#### TO-DO LIST
**A)** Transcribe a stretch of the Prolog simplex excerpt below word for word, beginning at "Here is an instance" and stopping after "4*x(2)], S0, S).".
**B)** In the knapsack instance given in the Prolog simplex excerpt below, what are the size and value of the single item of the first type?

Prolog DCG notation is used to implicitly thread the state through posting the constraints:

:- use_module(library(simplex)).

radiation(S) :-
        gen_state(S0),
        post_constraints(S0, S1),
        minimize([0.4*x1, 0.5*x2], S1, S).

post_constraints -->
        constraint([0.3*x1, 0.1*x2] =< 2.7),
        constraint([0.5*x1, 0.5*x2] = 6),
        constraint([0.6*x1, 0.4*x2] >= 6),
        constraint([x1] >= 0),
        constraint([x2] >= 0).

An example query:

?- radiation(S), variable_value(S, x1, Val1),
                 variable_value(S, x2, Val2).
Val1 = 15 rdiv 2,
Val2 = 9 rdiv 2.

A.53.4.2 Example 2

Here is an instance of the knapsack problem described above, where C = 8, and we have two types of items: One item with value 7 and size 6, and 2 items each having size 4 and value 4. We introduce two variables, x(1) and x(2) that denote how many items to take of each type.

:- use_module(library(simplex)).

knapsack(S) :-
        knapsack_constraints(S0),
        maximize([7*x(1), 4*x(2)], S0, S).

#### Saved data entries
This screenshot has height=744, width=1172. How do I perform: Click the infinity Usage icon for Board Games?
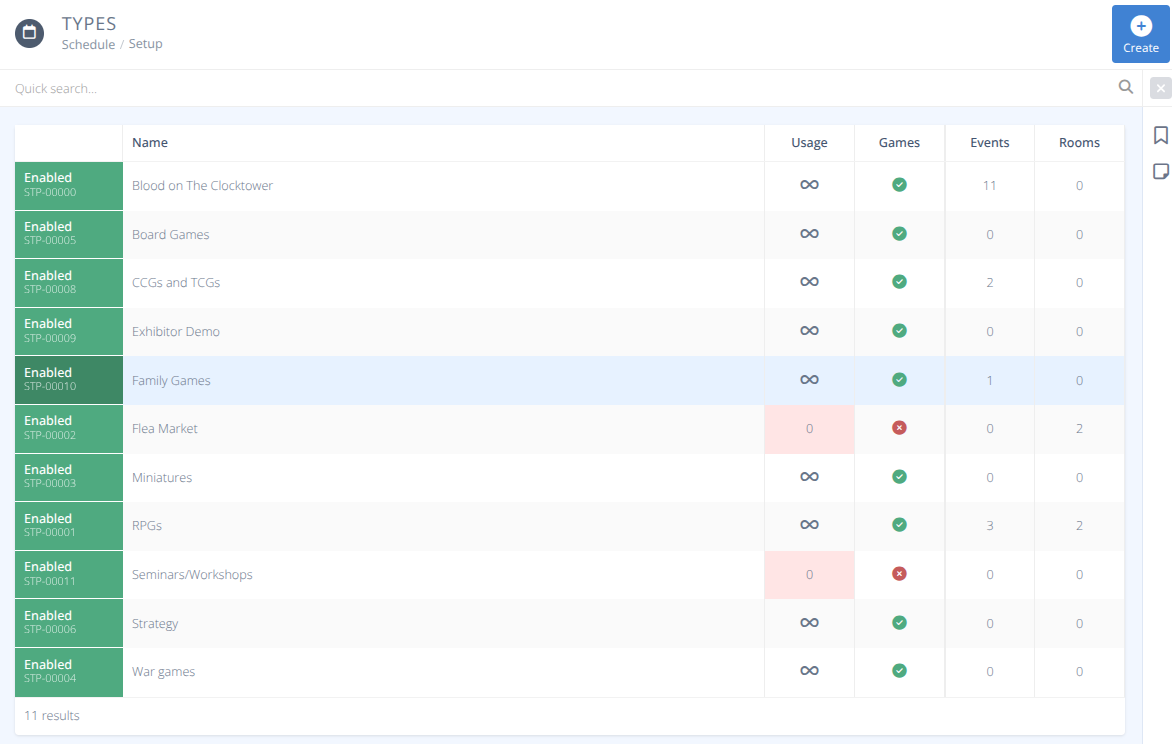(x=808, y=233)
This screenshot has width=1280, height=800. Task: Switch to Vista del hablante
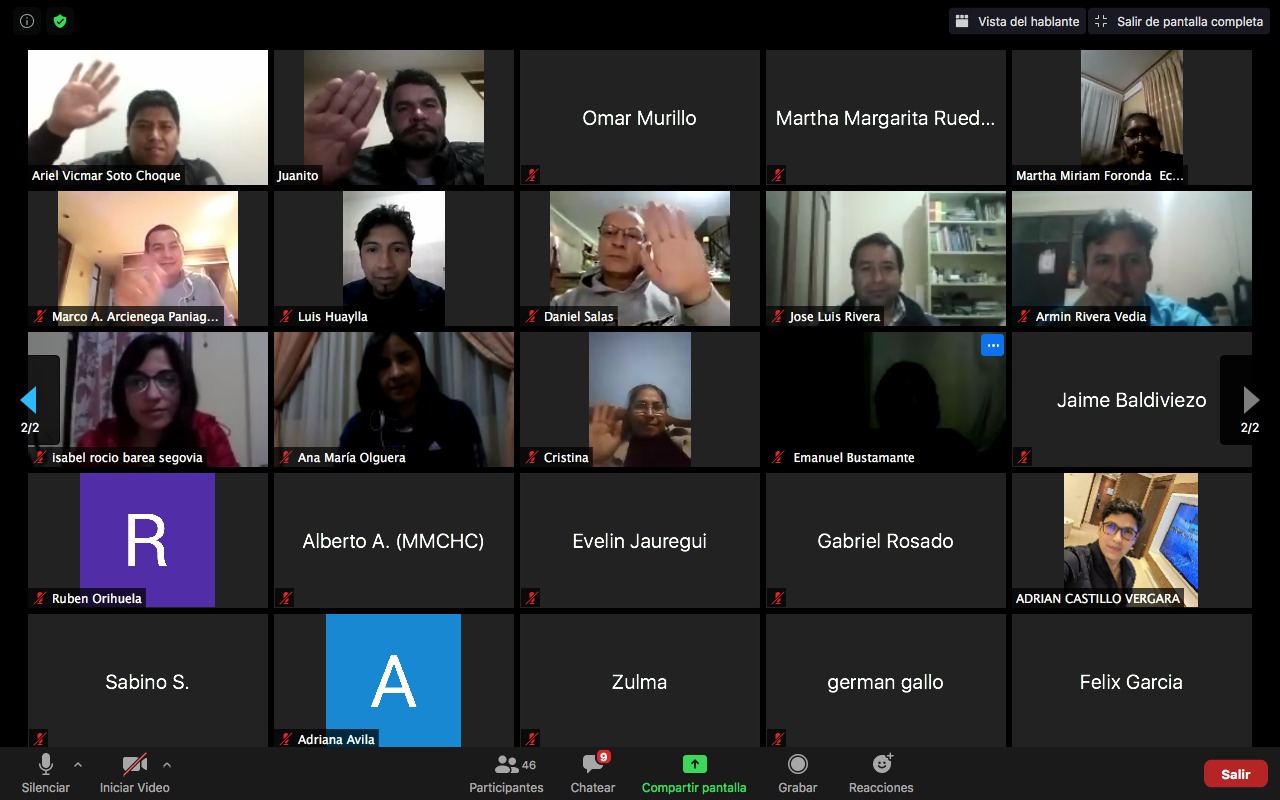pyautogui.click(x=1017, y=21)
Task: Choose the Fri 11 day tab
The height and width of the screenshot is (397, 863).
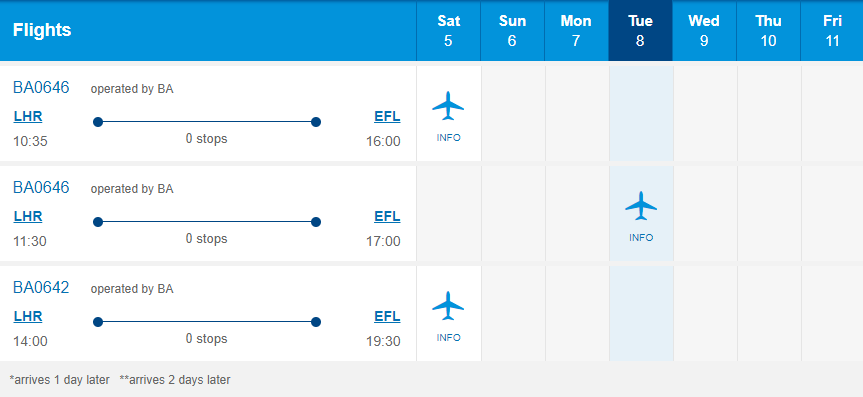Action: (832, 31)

#### ANSWERS FOR THIS EXERCISE
**A)**
Here is an instance of the knapsack problem described above, where C = 8, and we have two types of items: One item with value 7 and size 6, and 2 items each having size 4 and value 4. We introduce two variables, x(1) and x(2) that denote how many items to take of each type.

:- use_module(library(simplex)).

knapsack(S) :-
        knapsack_constraints(S0),
        maximize([7*x(1), 4*x(2)], S0, S).

**B)** It has size 6 and value 7.